Allí está la familia completa, el amigo, la amiga, recortados para siempre en un cuadro pequeño. Al rededor de una ventana circula la pared con su viejo teatro en las antiguas casas.
En la casa de los abuelos quedan unas cuantas palabras de antes, pero quienes ahora ocupan la casa rentada no hallaron nada, un vacío cualquiera.
El pasado se vuelve misterio inmediato. En las casas más viejas crecen los espacios llamados recuerdos. Cada día alguien pregunta, actualiza las fechas que cambian si alguien la confunde con otras.
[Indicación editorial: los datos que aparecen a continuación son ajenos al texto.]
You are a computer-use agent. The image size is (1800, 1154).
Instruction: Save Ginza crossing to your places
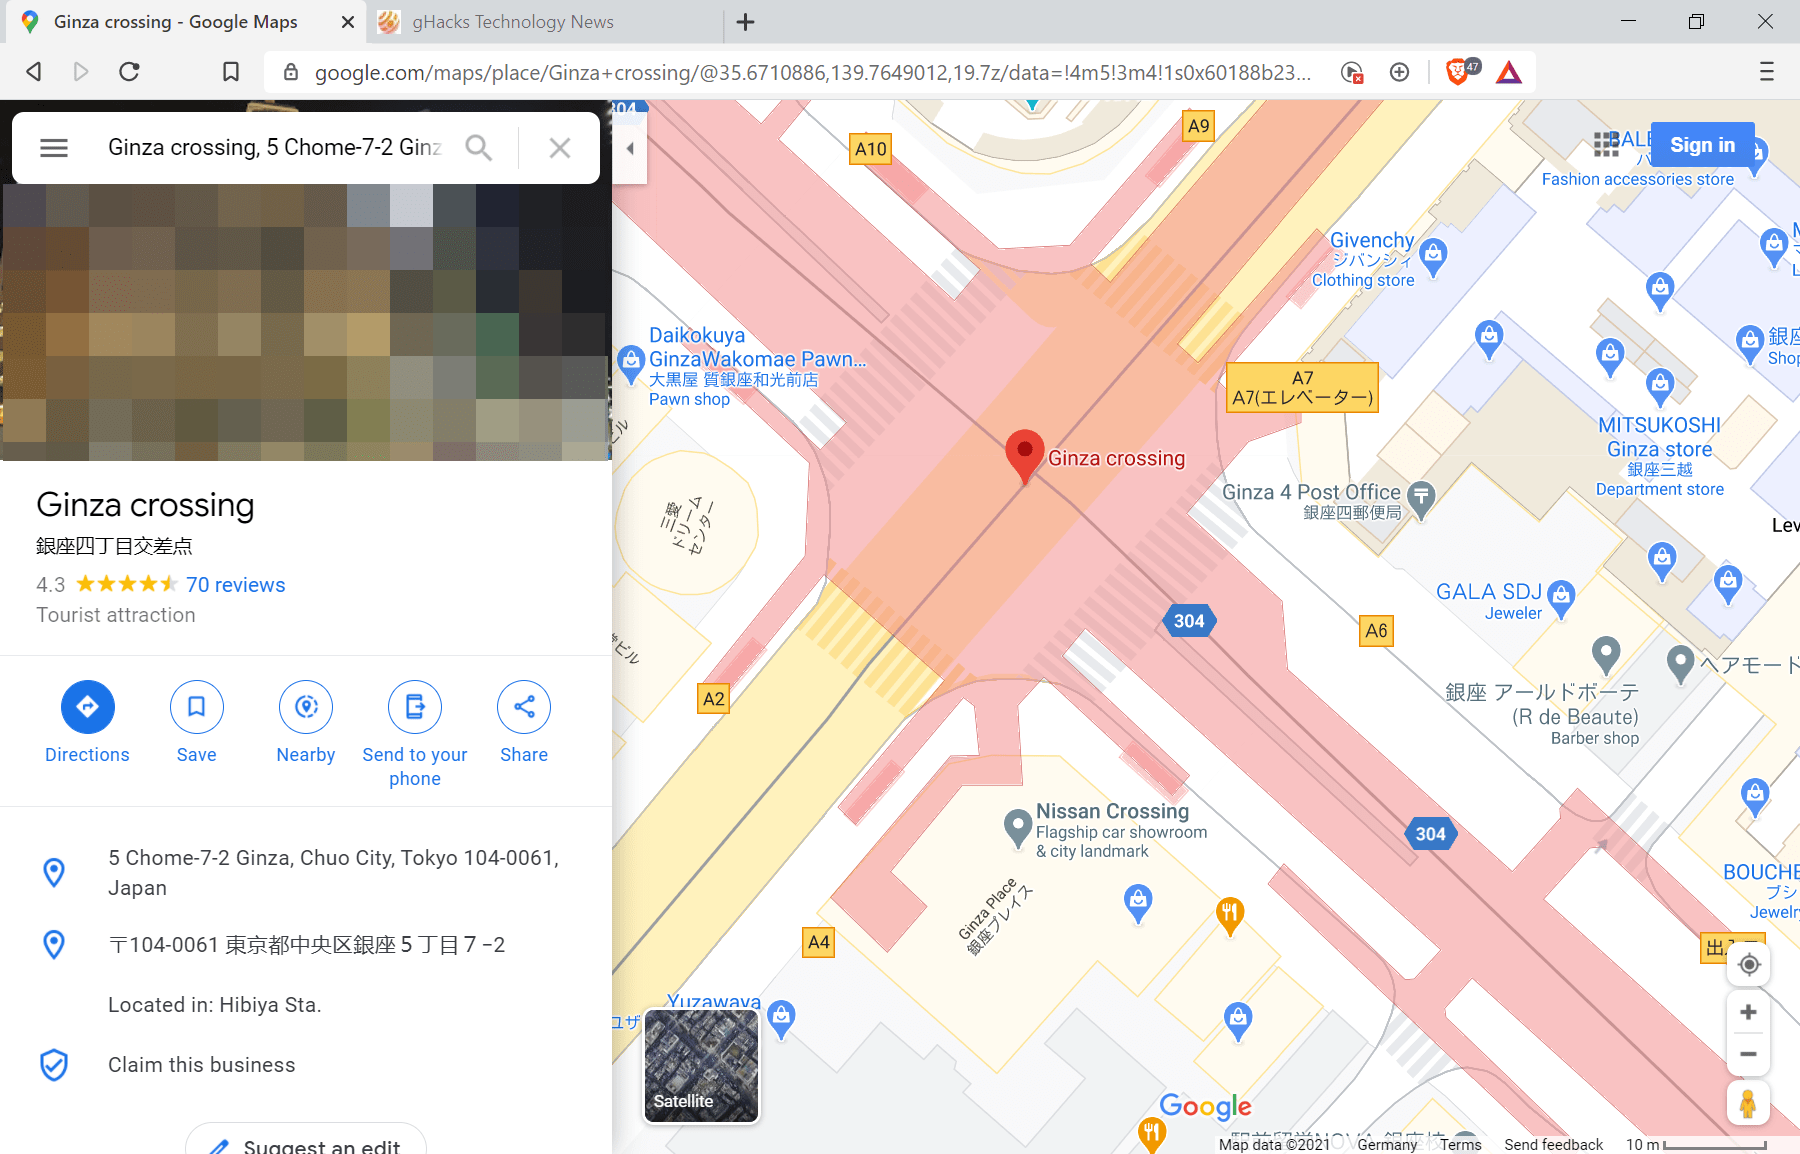[196, 707]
En la alcoba principal se desliza el
paisaje y el antes como en las novelas de época. La cama amplia con libros en la espalda, enfrente un librero. Y tú, abuelo, desde tu barba blanca me lees un cuento. La abuela atiza una chimenea de peltre, voltea las tortillas y dispersa el humo que se esparce en su mágico azul transparente.
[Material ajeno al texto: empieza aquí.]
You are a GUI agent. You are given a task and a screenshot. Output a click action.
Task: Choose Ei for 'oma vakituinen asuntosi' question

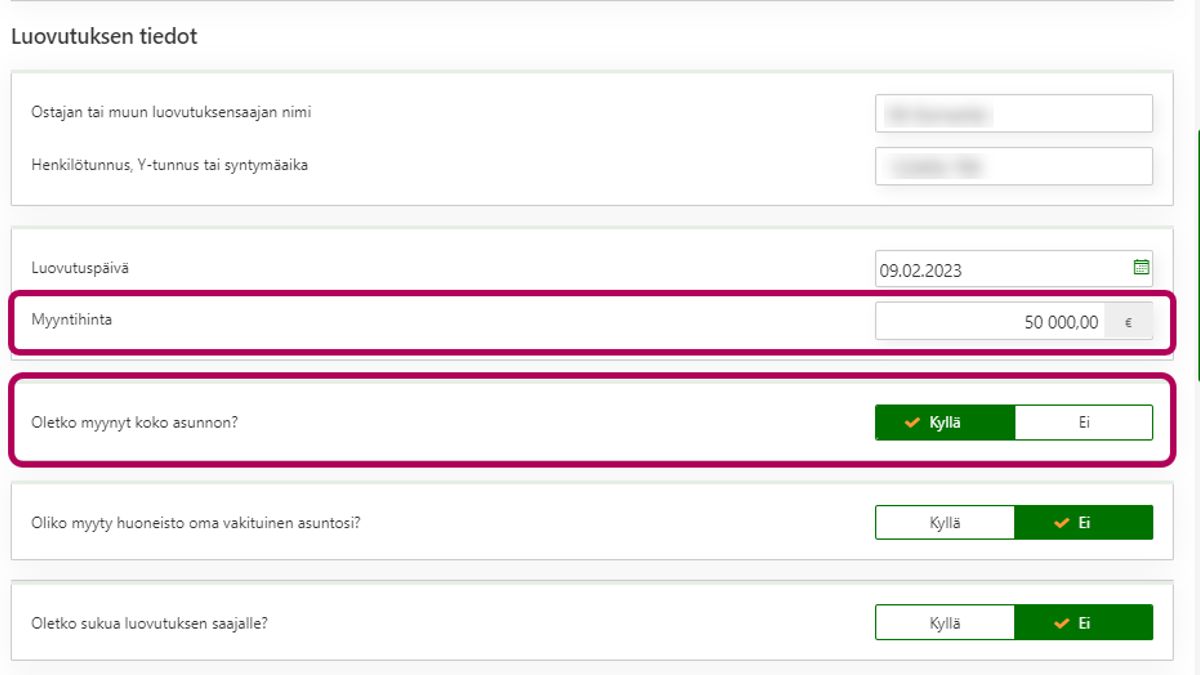1083,523
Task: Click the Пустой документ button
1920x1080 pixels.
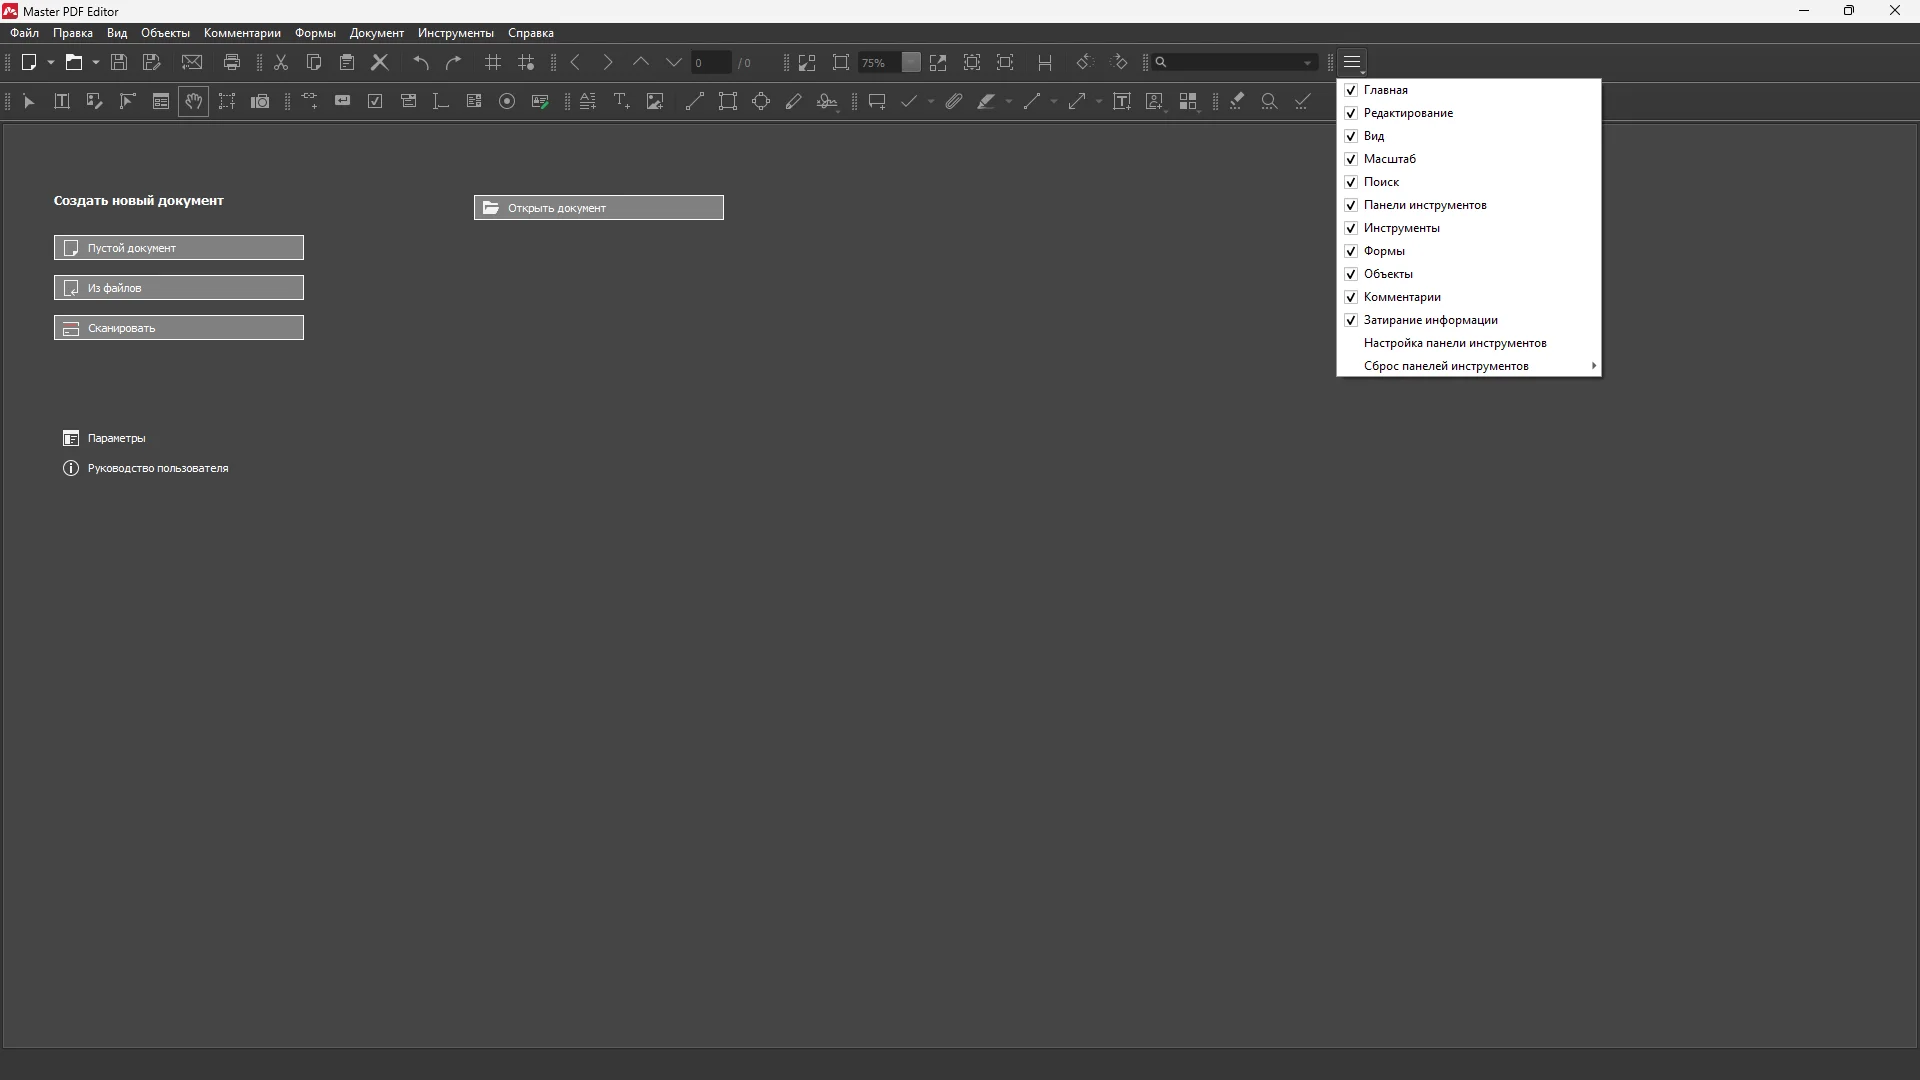Action: point(179,248)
Son ricos. Lo tienen todo alrededor de la casa. Los chiquillos corren y encuentran al abuelo, dan vueltas, dan otra vuelta y vuelven ya con la barba partida, los ojos profundos y el pelo entrecano. Considerando eso, en la casa aún está el pasillo, pero sólo en la memoria de 8 gigas. Ahora hay un espejo solitario y minimalista, blanco como un elefante chiquito. Detrás de la casa se esconde alguien. Eso todos los niños lo saben, y cuando nadie los ve, van a buscarlo al patio de su mundo imaginario de triciclos sonrientes. A las 12 del día el abuelo clava un clavo para que le hablen a la hora de comer y no lo hallan con las manos vacías, guarda el martillo en el cinto y recoge la primera letra con que empieza la primera palabra en la mesa.
En el árbol, todavía en la mente, hay nidos barrocos y hay también manera
de verlos sentados en una piedra. Es una ciudad reducida a un solar, las calles llevan a puertas que abren sésamos, recámaras esenciales y valiosos recintos sagrados de los adultos.
En los abuelos hasta un simple buenos días es algo grande. Comienza uno a ser un pez en el agua, un ser importante. En el mar de puertas y ventanas los abuelos llevan el tiempo y un timón en las manos.
Todos los abrazos están aquí junto al mundo del otoño. La casa cumplió la profecía del libro, las paredes aún resisten los temblores, hay más flores abajo y arriba de las macetas, caracoles eternos viéndonos.
La casa de los abuelos es grande según la mirada. Por el tipo de ojos sabes quién va llegando alegre y optimista. La luz intensa solda el suelo con el cielo, une, pega los objetos para que no se caigan de su existencia.
Que uno sepa los abuelos no son tan viejos como los abuelos de antes, se pintan el pelo y andan como si nada en la calle comprando, luciendo sus nuevos trajes, en un restaurante.
La casa de los abuelos quizás sean varias en vez de una como en muchas casas modernas, pero hay una sola que recordamos: la del andamio en la banqueta, la del enjarre que no pintan, la que tiene una bugambilia en la puerta y un enjambre de abejas, una cochera llena de carros, un solo foco, la casa más grande que existe bajo las estrellas con un carrito de aguas frescas, dos pesos sobre la mesa, un señor y una señora felices, viendo el milagro que impulsa la carrera de los nietos alrededor de la casa. HASTA PRONTO.